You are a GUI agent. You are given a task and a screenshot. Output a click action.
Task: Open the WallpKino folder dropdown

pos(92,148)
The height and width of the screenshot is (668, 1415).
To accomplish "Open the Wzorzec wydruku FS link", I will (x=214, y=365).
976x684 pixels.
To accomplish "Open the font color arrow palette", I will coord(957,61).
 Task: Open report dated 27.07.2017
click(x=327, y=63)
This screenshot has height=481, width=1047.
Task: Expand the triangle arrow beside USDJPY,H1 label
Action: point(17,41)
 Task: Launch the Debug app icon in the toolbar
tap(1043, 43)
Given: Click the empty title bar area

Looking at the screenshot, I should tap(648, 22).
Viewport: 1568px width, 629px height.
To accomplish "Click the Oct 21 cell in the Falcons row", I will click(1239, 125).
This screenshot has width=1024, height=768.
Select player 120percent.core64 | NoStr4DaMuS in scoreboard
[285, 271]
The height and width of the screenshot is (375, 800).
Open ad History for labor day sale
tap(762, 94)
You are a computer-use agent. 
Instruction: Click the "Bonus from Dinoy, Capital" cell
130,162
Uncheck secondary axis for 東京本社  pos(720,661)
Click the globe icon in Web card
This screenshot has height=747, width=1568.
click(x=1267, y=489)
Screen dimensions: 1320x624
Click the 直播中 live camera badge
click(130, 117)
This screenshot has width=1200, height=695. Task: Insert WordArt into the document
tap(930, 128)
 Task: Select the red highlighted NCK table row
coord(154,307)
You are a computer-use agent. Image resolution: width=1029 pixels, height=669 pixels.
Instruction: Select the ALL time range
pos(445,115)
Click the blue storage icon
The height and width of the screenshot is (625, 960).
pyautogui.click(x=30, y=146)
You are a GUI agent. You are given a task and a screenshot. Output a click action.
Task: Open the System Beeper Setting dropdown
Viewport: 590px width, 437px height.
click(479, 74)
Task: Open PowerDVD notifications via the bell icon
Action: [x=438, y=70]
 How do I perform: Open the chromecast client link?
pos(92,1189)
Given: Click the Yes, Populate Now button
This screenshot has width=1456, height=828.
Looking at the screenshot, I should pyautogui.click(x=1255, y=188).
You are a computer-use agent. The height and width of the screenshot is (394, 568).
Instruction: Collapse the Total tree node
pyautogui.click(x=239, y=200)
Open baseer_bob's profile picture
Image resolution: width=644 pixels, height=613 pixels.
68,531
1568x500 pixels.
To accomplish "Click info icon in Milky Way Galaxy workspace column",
________________________________________
ACTIVITY.
Write out exactly, and only, each line from the one with "Viewport: 590px width, 437px height." down to the last line of the records above.

RESULT OF THIS TASK.
Viewport: 590px width, 437px height.
click(479, 74)
Task: Open PowerDVD notifications via the bell icon
Action: [x=438, y=70]
 How do I perform: Open the chromecast client link?
pos(92,1189)
Given: Click the Yes, Populate Now button
This screenshot has width=1456, height=828.
Looking at the screenshot, I should pyautogui.click(x=1255, y=188).
You are a computer-use agent. The height and width of the screenshot is (394, 568).
Instruction: Collapse the Total tree node
pyautogui.click(x=239, y=200)
Open baseer_bob's profile picture
Image resolution: width=644 pixels, height=613 pixels.
68,531
1568x500 pixels.
To accomplish "Click info icon in Milky Way Galaxy workspace column",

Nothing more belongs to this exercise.